**Data excerpts**.
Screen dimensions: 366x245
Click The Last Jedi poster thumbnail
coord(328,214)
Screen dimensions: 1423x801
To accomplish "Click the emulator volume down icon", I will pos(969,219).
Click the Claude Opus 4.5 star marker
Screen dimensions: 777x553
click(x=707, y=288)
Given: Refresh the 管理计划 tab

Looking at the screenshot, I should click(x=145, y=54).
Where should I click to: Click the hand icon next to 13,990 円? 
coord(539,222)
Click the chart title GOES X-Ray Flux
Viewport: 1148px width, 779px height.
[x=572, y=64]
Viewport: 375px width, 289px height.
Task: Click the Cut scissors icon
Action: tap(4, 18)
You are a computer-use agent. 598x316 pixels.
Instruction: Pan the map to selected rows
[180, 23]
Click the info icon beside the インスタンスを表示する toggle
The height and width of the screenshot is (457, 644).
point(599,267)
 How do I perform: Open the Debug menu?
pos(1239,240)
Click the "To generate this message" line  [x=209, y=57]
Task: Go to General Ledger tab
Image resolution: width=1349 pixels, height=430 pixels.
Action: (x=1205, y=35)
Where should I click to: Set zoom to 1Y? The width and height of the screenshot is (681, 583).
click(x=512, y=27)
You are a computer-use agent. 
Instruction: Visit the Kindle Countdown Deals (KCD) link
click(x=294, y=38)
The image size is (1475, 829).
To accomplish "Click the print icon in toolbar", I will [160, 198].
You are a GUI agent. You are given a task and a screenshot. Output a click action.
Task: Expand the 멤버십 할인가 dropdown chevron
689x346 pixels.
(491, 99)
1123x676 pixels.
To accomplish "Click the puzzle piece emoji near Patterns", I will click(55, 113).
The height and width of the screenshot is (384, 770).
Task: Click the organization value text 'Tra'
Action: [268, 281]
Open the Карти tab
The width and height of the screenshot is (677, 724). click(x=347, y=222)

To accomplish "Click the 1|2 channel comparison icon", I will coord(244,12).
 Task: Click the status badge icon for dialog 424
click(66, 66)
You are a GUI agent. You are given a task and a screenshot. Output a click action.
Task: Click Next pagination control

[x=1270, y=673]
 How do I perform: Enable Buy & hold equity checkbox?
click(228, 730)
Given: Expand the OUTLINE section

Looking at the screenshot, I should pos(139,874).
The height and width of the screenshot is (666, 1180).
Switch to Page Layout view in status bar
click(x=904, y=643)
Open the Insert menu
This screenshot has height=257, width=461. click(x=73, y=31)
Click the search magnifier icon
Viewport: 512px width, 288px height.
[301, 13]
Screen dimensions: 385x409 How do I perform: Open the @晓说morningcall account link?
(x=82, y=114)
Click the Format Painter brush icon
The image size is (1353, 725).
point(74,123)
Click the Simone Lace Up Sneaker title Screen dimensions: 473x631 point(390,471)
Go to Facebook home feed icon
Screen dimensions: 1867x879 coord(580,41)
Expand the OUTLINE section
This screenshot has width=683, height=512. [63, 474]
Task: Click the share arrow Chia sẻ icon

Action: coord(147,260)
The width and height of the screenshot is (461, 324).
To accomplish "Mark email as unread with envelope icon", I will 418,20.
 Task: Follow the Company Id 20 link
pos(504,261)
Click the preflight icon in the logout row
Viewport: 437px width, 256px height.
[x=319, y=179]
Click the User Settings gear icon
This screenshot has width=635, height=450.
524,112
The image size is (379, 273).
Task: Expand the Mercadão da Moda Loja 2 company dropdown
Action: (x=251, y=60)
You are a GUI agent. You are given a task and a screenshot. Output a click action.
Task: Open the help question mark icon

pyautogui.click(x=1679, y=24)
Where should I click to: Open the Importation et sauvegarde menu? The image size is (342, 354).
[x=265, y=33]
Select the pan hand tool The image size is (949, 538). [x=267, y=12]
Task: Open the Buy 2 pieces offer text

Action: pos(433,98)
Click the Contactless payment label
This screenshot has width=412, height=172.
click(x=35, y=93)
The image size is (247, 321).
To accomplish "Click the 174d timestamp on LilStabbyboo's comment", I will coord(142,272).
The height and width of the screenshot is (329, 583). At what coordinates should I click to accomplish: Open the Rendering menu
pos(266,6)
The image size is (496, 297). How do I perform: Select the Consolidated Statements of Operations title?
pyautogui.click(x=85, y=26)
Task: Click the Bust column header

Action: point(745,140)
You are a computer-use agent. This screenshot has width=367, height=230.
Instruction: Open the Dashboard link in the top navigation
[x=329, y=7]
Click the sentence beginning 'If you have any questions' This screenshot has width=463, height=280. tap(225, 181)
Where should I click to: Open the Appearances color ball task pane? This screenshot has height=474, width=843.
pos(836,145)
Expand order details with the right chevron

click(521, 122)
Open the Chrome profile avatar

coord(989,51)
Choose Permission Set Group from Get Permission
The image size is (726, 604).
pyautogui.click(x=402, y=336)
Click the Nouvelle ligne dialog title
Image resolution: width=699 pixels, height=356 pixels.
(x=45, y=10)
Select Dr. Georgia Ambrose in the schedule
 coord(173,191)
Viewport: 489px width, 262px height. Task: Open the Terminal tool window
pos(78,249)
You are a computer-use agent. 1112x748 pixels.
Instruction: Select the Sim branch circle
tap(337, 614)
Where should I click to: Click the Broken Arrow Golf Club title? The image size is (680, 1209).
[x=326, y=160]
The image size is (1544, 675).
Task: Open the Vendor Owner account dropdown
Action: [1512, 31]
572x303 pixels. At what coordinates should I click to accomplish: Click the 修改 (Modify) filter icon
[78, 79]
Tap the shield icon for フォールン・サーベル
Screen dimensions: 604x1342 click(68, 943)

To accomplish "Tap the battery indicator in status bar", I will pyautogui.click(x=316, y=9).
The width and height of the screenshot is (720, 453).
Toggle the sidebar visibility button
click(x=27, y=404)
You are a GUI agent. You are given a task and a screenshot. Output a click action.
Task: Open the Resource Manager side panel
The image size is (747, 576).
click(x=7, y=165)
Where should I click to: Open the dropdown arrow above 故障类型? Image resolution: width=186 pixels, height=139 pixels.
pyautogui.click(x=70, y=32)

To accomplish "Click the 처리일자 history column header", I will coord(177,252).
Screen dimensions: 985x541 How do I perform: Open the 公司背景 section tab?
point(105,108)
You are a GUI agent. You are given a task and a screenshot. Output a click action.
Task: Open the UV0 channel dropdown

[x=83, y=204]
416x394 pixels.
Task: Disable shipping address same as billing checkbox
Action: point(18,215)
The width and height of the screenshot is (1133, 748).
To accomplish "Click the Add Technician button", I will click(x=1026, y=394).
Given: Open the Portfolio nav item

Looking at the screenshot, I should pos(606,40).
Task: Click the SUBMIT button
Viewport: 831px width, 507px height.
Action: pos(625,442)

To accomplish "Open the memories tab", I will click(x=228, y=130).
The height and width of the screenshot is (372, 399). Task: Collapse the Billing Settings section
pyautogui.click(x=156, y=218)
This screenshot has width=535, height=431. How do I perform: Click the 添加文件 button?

**To do**. Could you reproduce the whole listing above with every "GUI agent" replaced by "interface agent", leaving everything else unchanged?

**Written answer**.
Screen dimensions: 366x245
Click The Last Jedi poster thumbnail
coord(328,214)
Screen dimensions: 1423x801
To accomplish "Click the emulator volume down icon", I will pos(969,219).
Click the Claude Opus 4.5 star marker
Screen dimensions: 777x553
click(x=707, y=288)
Given: Refresh the 管理计划 tab

Looking at the screenshot, I should click(x=145, y=54).
Where should I click to: Click the hand icon next to 13,990 円? 
coord(539,222)
Click the chart title GOES X-Ray Flux
Viewport: 1148px width, 779px height.
[x=572, y=64]
Viewport: 375px width, 289px height.
Task: Click the Cut scissors icon
Action: tap(4, 18)
You are a computer-use agent. 598x316 pixels.
Instruction: Pan the map to selected rows
[180, 23]
Click the info icon beside the インスタンスを表示する toggle
The height and width of the screenshot is (457, 644).
point(599,267)
 How do I perform: Open the Debug menu?
pos(1239,240)
Click the "To generate this message" line  [x=209, y=57]
Task: Go to General Ledger tab
Image resolution: width=1349 pixels, height=430 pixels.
Action: (x=1205, y=35)
Where should I click to: Set zoom to 1Y? The width and height of the screenshot is (681, 583).
click(x=512, y=27)
You are a computer-use agent. 
Instruction: Visit the Kindle Countdown Deals (KCD) link
click(x=294, y=38)
The image size is (1475, 829).
To accomplish "Click the print icon in toolbar", I will [160, 198].
You are a interface agent. You are given a task and a screenshot. Output a click action.
Task: Expand the 멤버십 할인가 dropdown chevron
689x346 pixels.
(491, 99)
1123x676 pixels.
To accomplish "Click the puzzle piece emoji near Patterns", I will click(55, 113).
The height and width of the screenshot is (384, 770).
Task: Click the organization value text 'Tra'
Action: [268, 281]
Open the Карти tab
The width and height of the screenshot is (677, 724). click(x=347, y=222)

To accomplish "Click the 1|2 channel comparison icon", I will coord(244,12).
 Task: Click the status badge icon for dialog 424
click(66, 66)
You are a interface agent. You are given a task and a screenshot. Output a click action.
Task: Click Next pagination control

[x=1270, y=673]
 How do I perform: Enable Buy & hold equity checkbox?
click(228, 730)
Given: Expand the OUTLINE section

Looking at the screenshot, I should pos(139,874).
The height and width of the screenshot is (666, 1180).
Switch to Page Layout view in status bar
click(x=904, y=643)
Open the Insert menu
This screenshot has height=257, width=461. click(x=73, y=31)
Click the search magnifier icon
Viewport: 512px width, 288px height.
[301, 13]
Screen dimensions: 385x409 How do I perform: Open the @晓说morningcall account link?
(x=82, y=114)
Click the Format Painter brush icon
The image size is (1353, 725).
point(74,123)
Click the Simone Lace Up Sneaker title Screen dimensions: 473x631 point(390,471)
Go to Facebook home feed icon
Screen dimensions: 1867x879 coord(580,41)
Expand the OUTLINE section
This screenshot has width=683, height=512. [63, 474]
Task: Click the share arrow Chia sẻ icon

Action: coord(147,260)
The width and height of the screenshot is (461, 324).
To accomplish "Mark email as unread with envelope icon", I will 418,20.
 Task: Follow the Company Id 20 link
pos(504,261)
Click the preflight icon in the logout row
Viewport: 437px width, 256px height.
[x=319, y=179]
Click the User Settings gear icon
This screenshot has width=635, height=450.
524,112
The image size is (379, 273).
Task: Expand the Mercadão da Moda Loja 2 company dropdown
Action: (x=251, y=60)
You are a interface agent. You are given a task and a screenshot. Output a click action.
Task: Open the help question mark icon

pyautogui.click(x=1679, y=24)
Where should I click to: Open the Importation et sauvegarde menu? The image size is (342, 354).
[x=265, y=33]
Select the pan hand tool The image size is (949, 538). [x=267, y=12]
Task: Open the Buy 2 pieces offer text

Action: pos(433,98)
Click the Contactless payment label
This screenshot has width=412, height=172.
click(x=35, y=93)
The image size is (247, 321).
To accomplish "Click the 174d timestamp on LilStabbyboo's comment", I will coord(142,272).
The height and width of the screenshot is (329, 583). At what coordinates should I click to accomplish: Open the Rendering menu
pos(266,6)
The image size is (496, 297). How do I perform: Select the Consolidated Statements of Operations title?
pyautogui.click(x=85, y=26)
Task: Click the Bust column header

Action: point(745,140)
You are a computer-use agent. This screenshot has width=367, height=230.
Instruction: Open the Dashboard link in the top navigation
[x=329, y=7]
Click the sentence beginning 'If you have any questions' This screenshot has width=463, height=280. tap(225, 181)
Where should I click to: Open the Appearances color ball task pane? This screenshot has height=474, width=843.
pos(836,145)
Expand order details with the right chevron

click(521, 122)
Open the Chrome profile avatar

coord(989,51)
Choose Permission Set Group from Get Permission
The image size is (726, 604).
pyautogui.click(x=402, y=336)
Click the Nouvelle ligne dialog title
Image resolution: width=699 pixels, height=356 pixels.
(x=45, y=10)
Select Dr. Georgia Ambrose in the schedule
 coord(173,191)
Viewport: 489px width, 262px height. Task: Open the Terminal tool window
pos(78,249)
You are a computer-use agent. 1112x748 pixels.
Instruction: Select the Sim branch circle
tap(337, 614)
Where should I click to: Click the Broken Arrow Golf Club title? The image size is (680, 1209).
[x=326, y=160]
The image size is (1544, 675).
Task: Open the Vendor Owner account dropdown
Action: [1512, 31]
572x303 pixels. At what coordinates should I click to accomplish: Click the 修改 (Modify) filter icon
[78, 79]
Tap the shield icon for フォールン・サーベル
Screen dimensions: 604x1342 click(68, 943)

To accomplish "Tap the battery indicator in status bar", I will pyautogui.click(x=316, y=9).
The width and height of the screenshot is (720, 453).
Toggle the sidebar visibility button
click(x=27, y=404)
You are a interface agent. You are given a task and a screenshot. Output a click action.
Task: Open the Resource Manager side panel
The image size is (747, 576).
click(x=7, y=165)
Where should I click to: Open the dropdown arrow above 故障类型? Image resolution: width=186 pixels, height=139 pixels.
pyautogui.click(x=70, y=32)

To accomplish "Click the 처리일자 history column header", I will coord(177,252).
Screen dimensions: 985x541 How do I perform: Open the 公司背景 section tab?
point(105,108)
You are a interface agent. You are given a task and a screenshot. Output a click action.
Task: Open the UV0 channel dropdown

[x=83, y=204]
416x394 pixels.
Task: Disable shipping address same as billing checkbox
Action: point(18,215)
The width and height of the screenshot is (1133, 748).
To accomplish "Click the Add Technician button", I will click(x=1026, y=394).
Given: Open the Portfolio nav item

Looking at the screenshot, I should pos(606,40).
Task: Click the SUBMIT button
Viewport: 831px width, 507px height.
Action: pos(625,442)

To accomplish "Open the memories tab", I will click(x=228, y=130).
The height and width of the screenshot is (372, 399). Task: Collapse the Billing Settings section
pyautogui.click(x=156, y=218)
This screenshot has width=535, height=431. How do I perform: Click the 添加文件 button?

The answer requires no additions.